THE Christian people who have been writing letters to the Chronicle about abortion and euthanasia are to be commended for their love of human life. However, I would like to gently remind these good Christians that Christ told us to take the chunk of wood from our own eye before trying to remove the speck of dust from the eye of our brother.
We must remember God has made us responsible for the living world (Genesis 1:26), but the damage we are doing to it is killing far more of God's creatures, including humans, than abortion or euthanasia has ever killed.
Our ballooning world population and destructive consumer lifestyle have resulted in rapidly decreasing supplies of arable land, oxygenating forests, fresh water, and essential minerals. Population experts have warned that these trends will lead to the global collapse of our consumer economy in the 2030s, followed by the traumatic deaths of nine out of every 10 people by the 2050s. (tinyurl.com/tanuku).

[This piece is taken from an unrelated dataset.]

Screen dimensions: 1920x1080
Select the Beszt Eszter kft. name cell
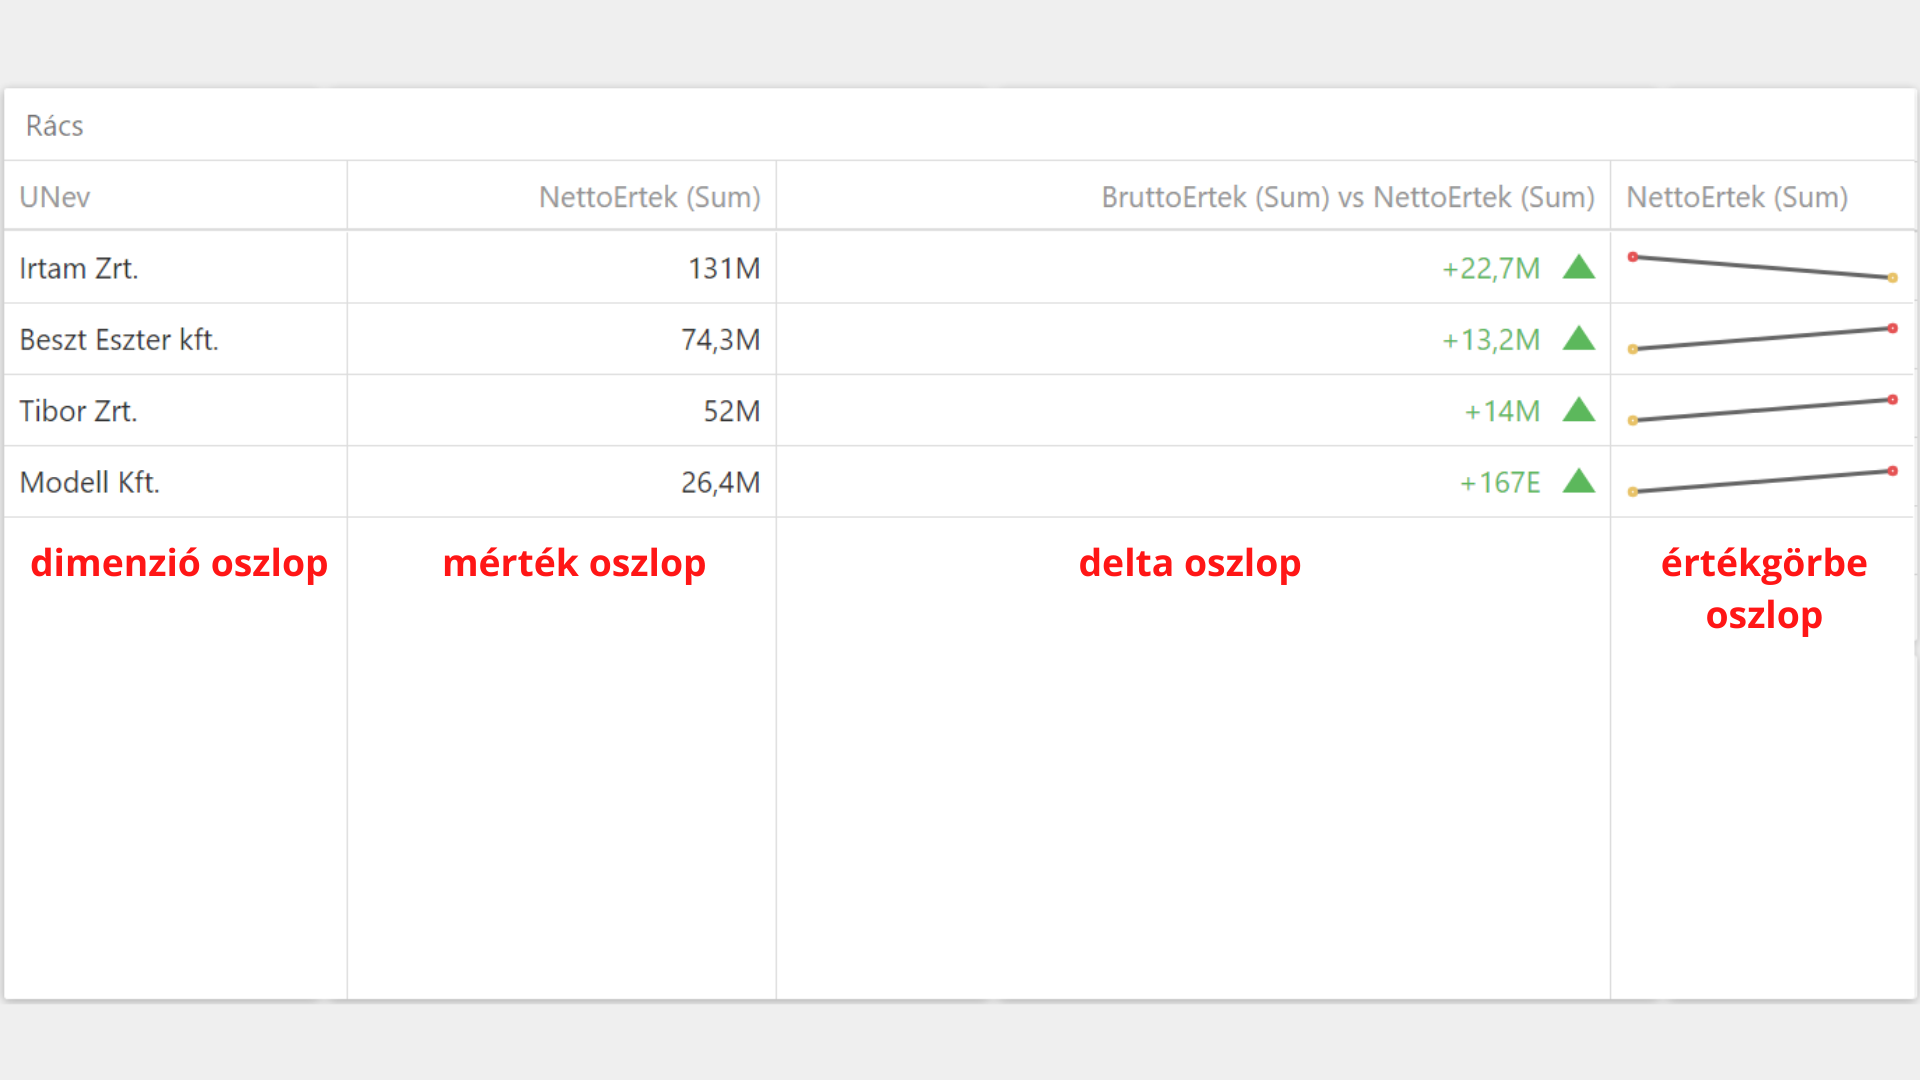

The present focus is on greenhouse gases causing catastrophic climate change. To minimise the number of untimely deaths of our children, we need to reduce global greenhouse gas emissions to about 7 billion tonnes a year, or one tonne per person.
New Zealanders are currently producing 17 tonnes per person, mostly from farm animals, travel, transport and home heating.
Instead of attacking caregivers who use euthanasia to give comfort to the dying or use abortion to keep existing children alive, it would be a lovely change if our armchair Christians wrote letters describing how they themselves have abandoned their Mammon-worshipping consumer lifestyle and reduced their production of greenhouse gases by changing to buses, bikes, a tiny home and homegrown vegetarian diet.